In Mourinho’s first season back, the now rampant Eden Hazard was just a pony, and the onus of being the most creative player in the team fell to Juan Mata. Mata did justice to it as well. But, Mata playing in the number ten position meant that Oscar was thrust to the right flank. That undermined his creative instinct, though he still played a crucial part in Chelsea’s build-up play. When Mata went to United, he was the team’s sole creative force. Struggling in mid-table, United turned to their club record signing very often to bail them out in tight situations. Meanwhile, Oscar was pulling the strings, organising the team’s attacks and defending from the front for Chelsea, as the Blues fought for the Premier League title till the very end and reached the penultimate stage in the Champions League.
Despite his best efforts, Mourinho could not get Mata to embrace the defensive aspects of the game. Oscar, who plays like a terrier, impressed Mourinho by his defensive work-rate. While there was a slight advantage in Mata’s favour while comparing the attacking stats, it’s a windfall in Oscar’s favour when the defensive stats are taken into account.
DISCLAIMER: Fouls committed is a positive metric for attack-minded players as fouls in attacking areas break play up.

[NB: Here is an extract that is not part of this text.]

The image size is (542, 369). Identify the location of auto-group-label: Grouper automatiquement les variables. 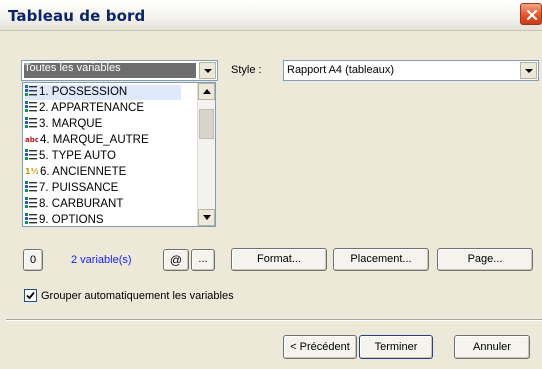
(138, 296).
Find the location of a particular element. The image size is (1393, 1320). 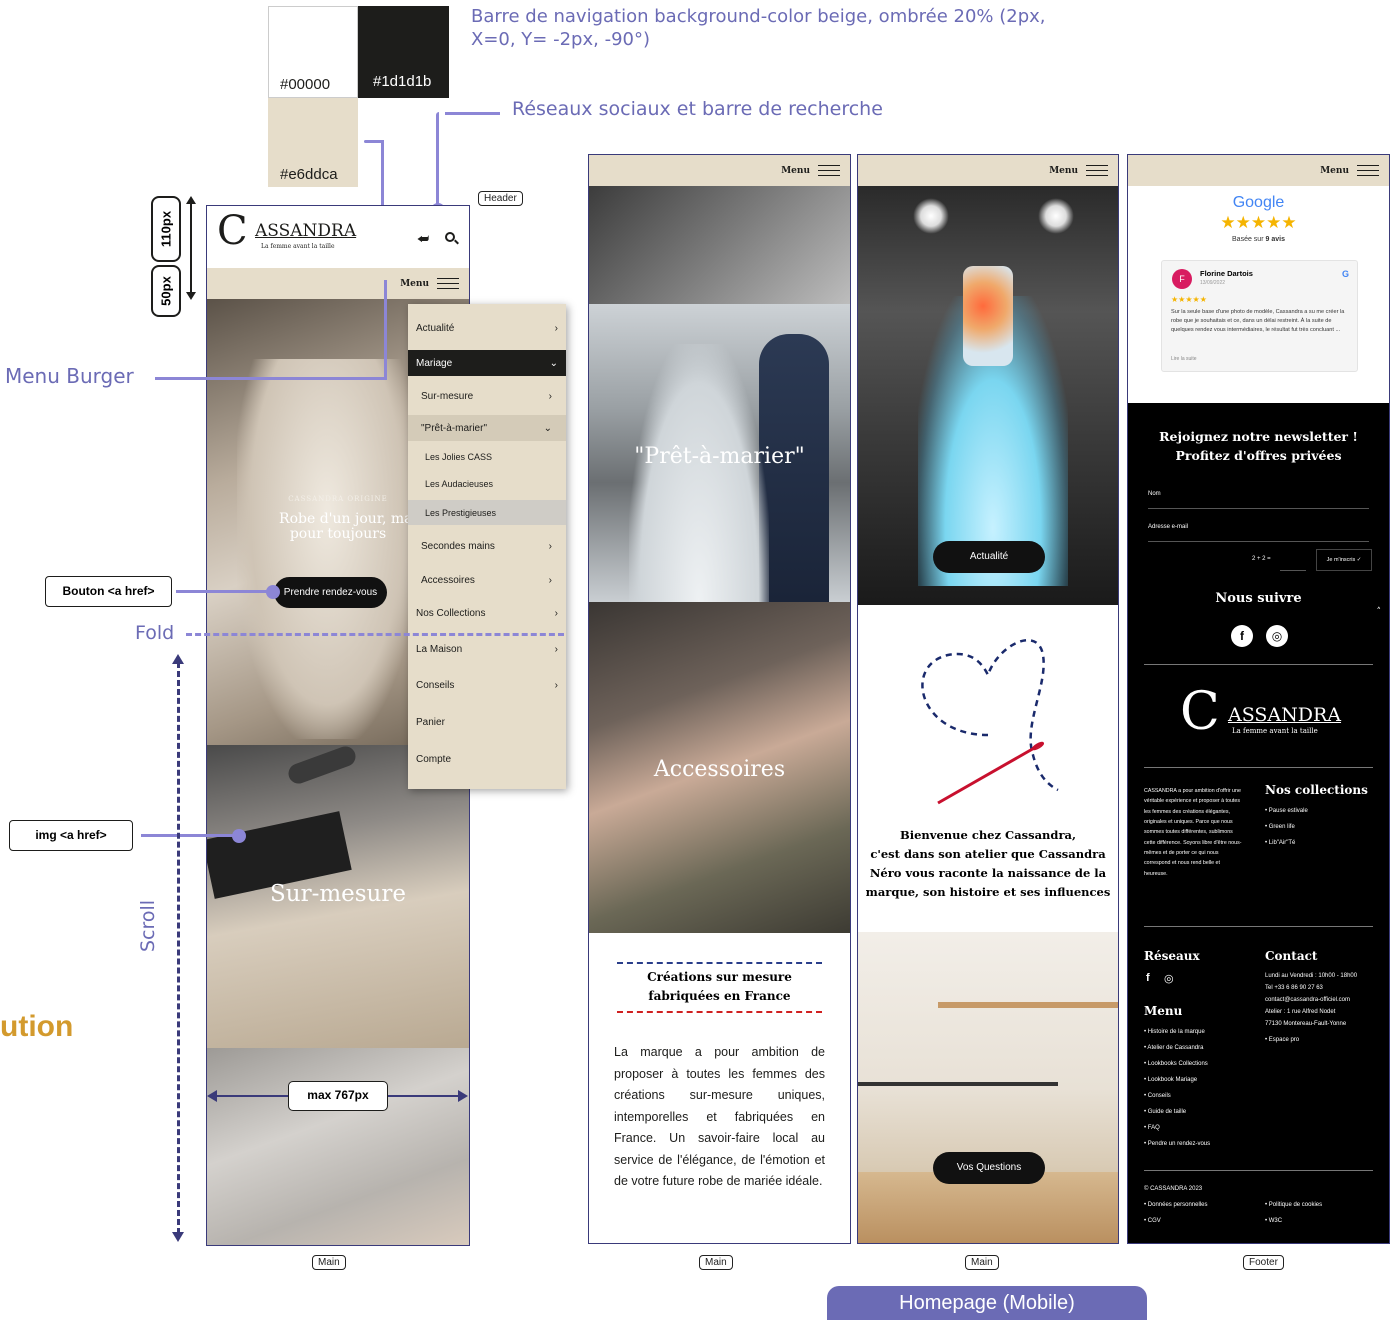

While there was some advantage for Mata last season in the attack department, Oscar’s stellar start to the season has turned the tables on that this time around. Scoring key goals like the free kick against Crystal Palace or the peach of a goal from the outside of his boot against QPR, Oscar has been a key component of Chelsea’s play this season. His rotation with Fabregas paves the way for a 4-2-3-1/4-3-3 hybrid Chelsea play during all their matches.
Mata, on the other hand, is seemingly on the way out of Manchester United after having fallen down the pecking order considerably. United’s new club record signing Angel Di Maria has displaced the Spaniard as their key creative force and Rooney, being the captain, has dibs over the number ten role, leaving Mata on the bench or on the right wing. When played on the right, he has naturally looked unimpressive and that has led to the youngster Adnan Januzaj taking his place.
Oscar has remained true to his standards, being crucial to Chelsea’s ‘defend from the front’ policy. He has upped his defensive game this season and has made a crucial contribution in several games for Chelsea by making a well-timed tackle or a block. Against Arsenal when Chelsea were already two goals up, Oscar was back defending and hoofing the ball clear. He has been improving each season and surely the only way for him is up.
Mata has disappointed all with his defensive strength, or lack thereof, again this season, and coupled with United’s lack of a defensive spine in the side, his error-prone nature and the reluctance in tracking back has led directly to many opportunities for the opponents, like the numerous chances and goal against Leicester.
Chelsea made the right call by cashing in on a player who didn’t fit their system when United came with a club record bid. The club always comes before the player so if a player needs to be shipped out if he’s not fitting into the system, he should be. As Dumbledore and Grindelwald once said, ‘It’s for the greater good’. A move to a slower league like the Serie A or the La Liga would do wonders to revive Mata’s career as he has clearly fallen from the heights he once was at Chelsea.